*** Block opens ***

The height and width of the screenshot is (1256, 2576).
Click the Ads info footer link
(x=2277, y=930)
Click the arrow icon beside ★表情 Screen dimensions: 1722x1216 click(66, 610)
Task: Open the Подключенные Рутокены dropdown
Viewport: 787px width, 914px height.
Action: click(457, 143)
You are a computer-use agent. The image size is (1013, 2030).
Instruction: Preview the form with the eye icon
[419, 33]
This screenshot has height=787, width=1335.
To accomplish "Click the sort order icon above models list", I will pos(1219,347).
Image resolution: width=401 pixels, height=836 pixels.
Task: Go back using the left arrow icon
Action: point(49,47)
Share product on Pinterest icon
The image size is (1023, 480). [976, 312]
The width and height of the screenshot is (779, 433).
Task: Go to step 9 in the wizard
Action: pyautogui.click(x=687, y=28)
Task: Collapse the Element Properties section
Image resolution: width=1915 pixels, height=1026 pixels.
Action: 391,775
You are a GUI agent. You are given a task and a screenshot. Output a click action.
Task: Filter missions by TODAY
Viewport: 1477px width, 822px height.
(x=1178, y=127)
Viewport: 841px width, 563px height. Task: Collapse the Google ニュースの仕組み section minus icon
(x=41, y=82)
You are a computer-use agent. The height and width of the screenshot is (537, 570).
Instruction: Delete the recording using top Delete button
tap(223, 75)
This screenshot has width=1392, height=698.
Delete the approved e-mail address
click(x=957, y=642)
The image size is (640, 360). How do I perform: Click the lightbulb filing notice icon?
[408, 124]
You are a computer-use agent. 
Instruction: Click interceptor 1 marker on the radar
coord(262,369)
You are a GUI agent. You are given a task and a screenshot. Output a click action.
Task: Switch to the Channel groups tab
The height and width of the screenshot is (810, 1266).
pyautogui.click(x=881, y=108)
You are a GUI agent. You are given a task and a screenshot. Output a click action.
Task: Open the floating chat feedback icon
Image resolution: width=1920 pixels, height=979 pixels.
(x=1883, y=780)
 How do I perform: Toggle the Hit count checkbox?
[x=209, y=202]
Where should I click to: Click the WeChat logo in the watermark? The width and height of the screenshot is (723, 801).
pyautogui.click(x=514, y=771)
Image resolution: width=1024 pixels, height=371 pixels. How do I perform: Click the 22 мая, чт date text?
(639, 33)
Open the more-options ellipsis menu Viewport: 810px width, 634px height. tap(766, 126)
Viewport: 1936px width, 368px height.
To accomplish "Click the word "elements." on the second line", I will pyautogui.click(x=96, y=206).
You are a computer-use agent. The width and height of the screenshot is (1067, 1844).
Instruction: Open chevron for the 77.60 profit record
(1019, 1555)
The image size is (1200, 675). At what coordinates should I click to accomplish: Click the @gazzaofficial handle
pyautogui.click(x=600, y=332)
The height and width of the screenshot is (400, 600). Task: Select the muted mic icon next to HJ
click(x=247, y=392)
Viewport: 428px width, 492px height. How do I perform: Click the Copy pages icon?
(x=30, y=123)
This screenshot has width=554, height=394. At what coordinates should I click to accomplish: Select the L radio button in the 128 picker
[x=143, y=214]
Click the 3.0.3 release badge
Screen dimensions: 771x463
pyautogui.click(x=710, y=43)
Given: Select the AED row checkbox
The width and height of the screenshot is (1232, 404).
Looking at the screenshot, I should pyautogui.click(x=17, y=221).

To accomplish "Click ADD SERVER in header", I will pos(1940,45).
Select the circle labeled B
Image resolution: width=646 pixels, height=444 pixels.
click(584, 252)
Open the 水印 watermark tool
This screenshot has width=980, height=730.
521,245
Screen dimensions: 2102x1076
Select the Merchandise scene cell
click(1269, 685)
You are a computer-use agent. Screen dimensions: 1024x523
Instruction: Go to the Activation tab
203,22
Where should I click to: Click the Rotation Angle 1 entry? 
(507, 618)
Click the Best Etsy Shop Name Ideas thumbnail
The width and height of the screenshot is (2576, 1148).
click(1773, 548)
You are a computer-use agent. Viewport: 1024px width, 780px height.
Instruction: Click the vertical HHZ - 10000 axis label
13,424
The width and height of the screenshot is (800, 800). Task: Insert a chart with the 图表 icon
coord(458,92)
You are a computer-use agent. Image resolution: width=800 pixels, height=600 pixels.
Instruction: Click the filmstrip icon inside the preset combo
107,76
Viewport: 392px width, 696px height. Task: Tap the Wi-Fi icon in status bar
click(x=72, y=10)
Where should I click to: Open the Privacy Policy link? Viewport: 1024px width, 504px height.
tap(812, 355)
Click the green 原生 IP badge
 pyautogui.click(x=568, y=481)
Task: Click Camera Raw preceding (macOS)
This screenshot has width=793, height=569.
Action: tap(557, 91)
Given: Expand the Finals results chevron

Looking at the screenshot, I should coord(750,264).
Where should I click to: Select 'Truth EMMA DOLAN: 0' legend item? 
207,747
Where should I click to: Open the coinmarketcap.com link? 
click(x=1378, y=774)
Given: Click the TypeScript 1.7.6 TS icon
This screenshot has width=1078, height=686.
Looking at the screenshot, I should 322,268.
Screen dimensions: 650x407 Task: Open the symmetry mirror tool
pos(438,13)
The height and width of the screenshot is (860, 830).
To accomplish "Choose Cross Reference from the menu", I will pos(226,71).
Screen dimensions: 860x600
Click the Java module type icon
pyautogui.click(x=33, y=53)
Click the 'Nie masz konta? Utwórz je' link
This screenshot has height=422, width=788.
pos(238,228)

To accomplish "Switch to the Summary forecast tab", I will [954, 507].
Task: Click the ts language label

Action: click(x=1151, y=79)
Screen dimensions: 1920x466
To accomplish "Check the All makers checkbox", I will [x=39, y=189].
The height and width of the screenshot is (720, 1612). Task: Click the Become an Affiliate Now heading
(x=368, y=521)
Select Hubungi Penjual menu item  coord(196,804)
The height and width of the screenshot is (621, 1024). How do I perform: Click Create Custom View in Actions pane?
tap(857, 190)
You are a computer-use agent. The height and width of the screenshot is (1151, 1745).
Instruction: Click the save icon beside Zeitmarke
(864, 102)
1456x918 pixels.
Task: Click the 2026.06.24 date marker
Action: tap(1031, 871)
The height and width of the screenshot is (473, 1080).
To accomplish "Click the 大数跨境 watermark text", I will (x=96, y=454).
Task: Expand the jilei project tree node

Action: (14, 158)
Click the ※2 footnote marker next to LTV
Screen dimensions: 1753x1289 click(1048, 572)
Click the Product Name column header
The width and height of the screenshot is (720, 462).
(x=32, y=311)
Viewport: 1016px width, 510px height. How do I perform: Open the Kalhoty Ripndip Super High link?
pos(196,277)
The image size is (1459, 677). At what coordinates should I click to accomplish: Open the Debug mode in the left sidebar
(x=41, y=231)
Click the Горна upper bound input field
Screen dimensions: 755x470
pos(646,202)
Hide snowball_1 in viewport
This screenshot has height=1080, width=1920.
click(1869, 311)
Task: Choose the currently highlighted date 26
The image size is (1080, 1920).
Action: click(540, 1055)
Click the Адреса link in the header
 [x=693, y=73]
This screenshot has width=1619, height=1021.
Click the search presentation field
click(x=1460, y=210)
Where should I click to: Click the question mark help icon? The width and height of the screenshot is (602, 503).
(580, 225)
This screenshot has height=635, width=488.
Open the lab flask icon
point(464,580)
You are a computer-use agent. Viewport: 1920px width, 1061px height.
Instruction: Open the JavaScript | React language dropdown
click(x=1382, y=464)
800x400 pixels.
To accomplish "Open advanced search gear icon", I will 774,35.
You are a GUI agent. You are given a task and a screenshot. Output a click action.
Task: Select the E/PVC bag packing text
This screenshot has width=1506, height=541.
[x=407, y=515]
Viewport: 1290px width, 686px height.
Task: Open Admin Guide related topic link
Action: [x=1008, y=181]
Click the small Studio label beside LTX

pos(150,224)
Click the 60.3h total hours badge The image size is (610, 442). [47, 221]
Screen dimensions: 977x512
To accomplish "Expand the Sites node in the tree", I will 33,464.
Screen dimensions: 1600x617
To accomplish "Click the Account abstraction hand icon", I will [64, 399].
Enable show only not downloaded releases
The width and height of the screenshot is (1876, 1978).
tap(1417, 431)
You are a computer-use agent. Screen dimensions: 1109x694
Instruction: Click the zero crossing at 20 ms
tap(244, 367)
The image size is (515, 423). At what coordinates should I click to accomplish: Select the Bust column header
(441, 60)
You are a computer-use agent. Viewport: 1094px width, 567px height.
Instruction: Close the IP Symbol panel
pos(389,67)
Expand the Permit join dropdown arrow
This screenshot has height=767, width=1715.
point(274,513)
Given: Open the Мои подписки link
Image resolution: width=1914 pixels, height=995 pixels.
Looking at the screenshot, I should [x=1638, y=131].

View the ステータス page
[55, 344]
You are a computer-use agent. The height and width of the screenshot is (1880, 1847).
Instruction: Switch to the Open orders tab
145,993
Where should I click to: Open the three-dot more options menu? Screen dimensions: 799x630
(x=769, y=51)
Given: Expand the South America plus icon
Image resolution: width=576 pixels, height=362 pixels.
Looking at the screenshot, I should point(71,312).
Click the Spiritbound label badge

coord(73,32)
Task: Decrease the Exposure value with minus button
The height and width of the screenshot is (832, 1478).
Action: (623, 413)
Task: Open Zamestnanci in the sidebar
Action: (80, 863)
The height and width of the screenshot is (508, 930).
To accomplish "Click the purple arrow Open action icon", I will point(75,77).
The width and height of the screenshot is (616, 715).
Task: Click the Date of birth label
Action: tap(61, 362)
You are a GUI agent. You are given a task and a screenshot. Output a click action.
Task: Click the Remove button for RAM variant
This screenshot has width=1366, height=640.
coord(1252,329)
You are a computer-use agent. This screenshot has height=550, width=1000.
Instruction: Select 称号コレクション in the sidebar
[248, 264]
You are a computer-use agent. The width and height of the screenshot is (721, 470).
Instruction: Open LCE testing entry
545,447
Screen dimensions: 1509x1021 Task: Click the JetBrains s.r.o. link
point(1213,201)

*** Block closes ***

*WHAT IS BEING ASKED*. Repeat exactly the lines of the listing above, from the one with "You are a computer-use agent. Viewport: 1094px" down to the one with "Task: Decrease the"; both of those lines belong in the range.

*RESPONSE TO THE EXERCISE*.
You are a computer-use agent. Viewport: 1094px width, 567px height.
Instruction: Close the IP Symbol panel
pos(389,67)
Expand the Permit join dropdown arrow
This screenshot has height=767, width=1715.
point(274,513)
Given: Open the Мои подписки link
Image resolution: width=1914 pixels, height=995 pixels.
Looking at the screenshot, I should [x=1638, y=131].

View the ステータス page
[55, 344]
You are a computer-use agent. The height and width of the screenshot is (1880, 1847).
Instruction: Switch to the Open orders tab
145,993
Where should I click to: Open the three-dot more options menu? Screen dimensions: 799x630
(x=769, y=51)
Given: Expand the South America plus icon
Image resolution: width=576 pixels, height=362 pixels.
Looking at the screenshot, I should point(71,312).
Click the Spiritbound label badge

coord(73,32)
Task: Decrease the Exposure value with minus button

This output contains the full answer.